Objectif de l'exercice - Recopiez à l'identique le passage de l'extrait ci-dessous consacré aux politiques de gratuité en Afrique, depuis « Des pistes pour » jusqu'à « à cet égard. » inclus.

Extrait du texte -
━━━
L’option de concentrer vos efforts sur la mise à l’agenda sont peut-être adaptés à la situation des pays à revenu intermédiaire – ces derniers ont sans doute les marges budgétaires et les capacités techniques à la hauteur de leurs ambitions. Mais ce déséquilibre d’effort est problématique dans les pays pauvres. Or il est difficile de compartimenter le monde en matière de mise à l’agenda : les messages forts circulent vite et portent loin.
Vous m’avez compris : nous plaidons pour une bien plus grande prise en compte des défis spécifiques aux pays africains, en particulier ceux dont la gouvernance est encore en construction. Attention, nous ne plaidons pas pour une super-agence ; ce modèle est caduque. Nous sommes convaincus que l’effort doit reposer sur un modèle plus collaboratif exploitant l’expertise présente sur le continent – comme celui promus par HHA et mis en œuvre, notamment, au travers des communautés de pratique. Nous serions heureux de voir un soutien plus franc et plus large à ces efforts, notamment du côté des porte-drapeaux institutionnels de la Couverture Universelle.
Des pistes pour les chercheurs
Notre troisième réflexion est à destination de nos pairs scientifiques. Grâce à vos travaux, nous connaissons beaucoup mieux l’actif et le passif de dix ans de politiques de gratuité en Afrique. Bien sûr, de nombreuses questions demeurent, mais il est probable qu’en ce qui concerne l’étude rétrospective des processus de la formulation et des mises en oeuvre des expériences nationales nous approchons du 'point de saturation des données'.
Pour certains observateurs, ces politiques de gratuité sont à lire comme une étape vers la couverture universelle. Cela ne nous indique-t-il pas alors un prochain axe de recherche: en quoi ces politiques ont-elle évolué et continuent-elles à évoluer en faveur des objectifs de l'agenda de la couverture universelle; mettent-elles effectivement les pays sur la bonne voie ?
Je vois au moins deux directions possibles à cet égard.
━━━
Contenus enregistrés -
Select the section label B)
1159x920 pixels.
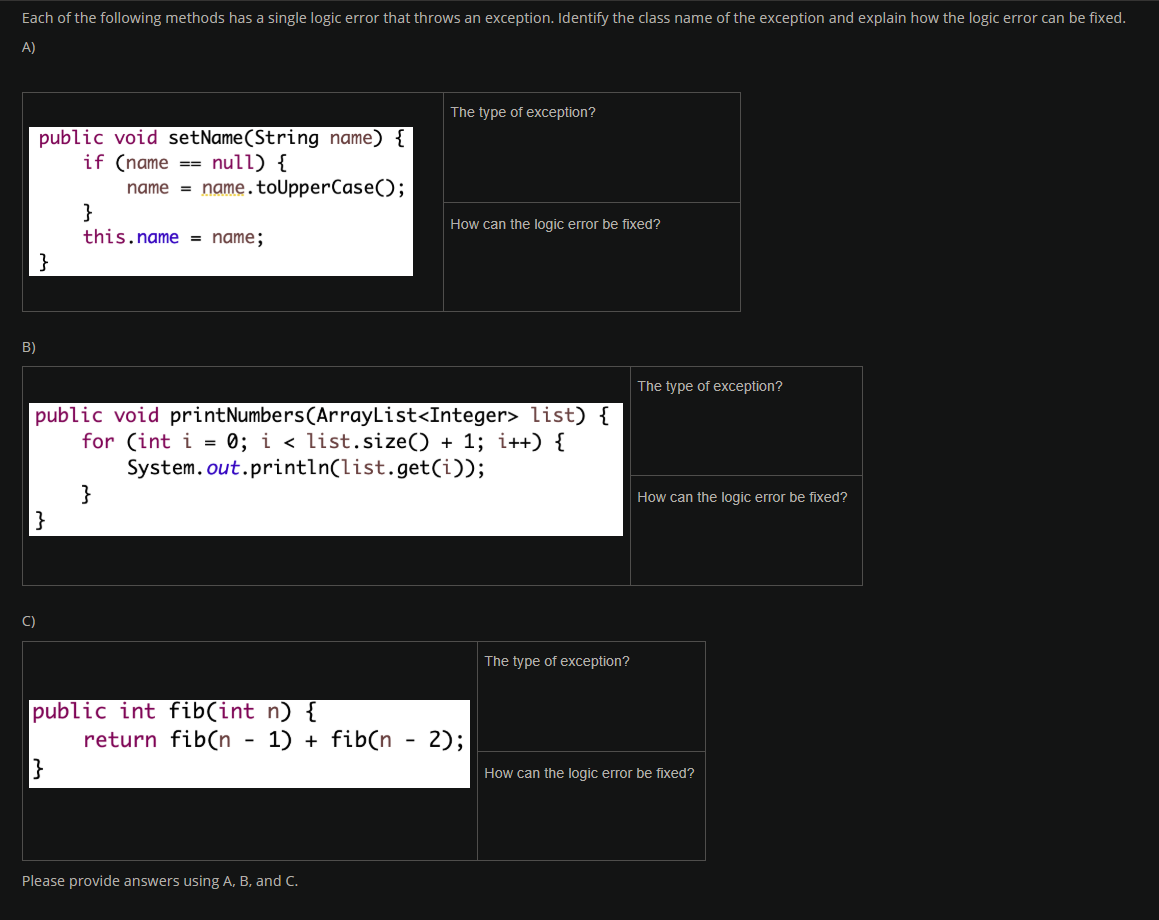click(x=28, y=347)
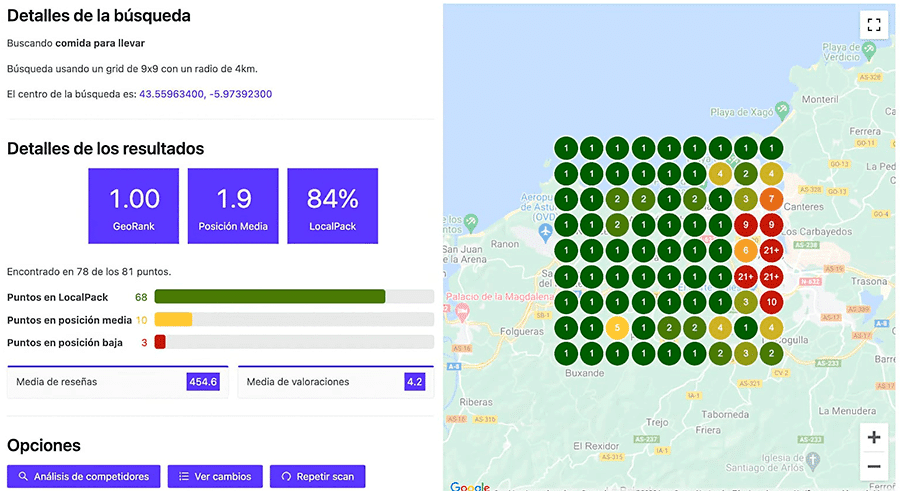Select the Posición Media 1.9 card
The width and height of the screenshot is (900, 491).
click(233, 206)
━━━
Réponse attendue -
Des pistes pour les chercheurs
Notre troisième réflexion est à destination de nos pairs scientifiques. Grâce à vos travaux, nous connaissons beaucoup mieux l’actif et le passif de dix ans de politiques de gratuité en Afrique. Bien sûr, de nombreuses questions demeurent, mais il est probable qu’en ce qui concerne l’étude rétrospective des processus de la formulation et des mises en oeuvre des expériences nationales nous approchons du 'point de saturation des données'.
Pour certains observateurs, ces politiques de gratuité sont à lire comme une étape vers la couverture universelle. Cela ne nous indique-t-il pas alors un prochain axe de recherche: en quoi ces politiques ont-elle évolué et continuent-elles à évoluer en faveur des objectifs de l'agenda de la couverture universelle; mettent-elles effectivement les pays sur la bonne voie ?
Je vois au moins deux directions possibles à cet égard.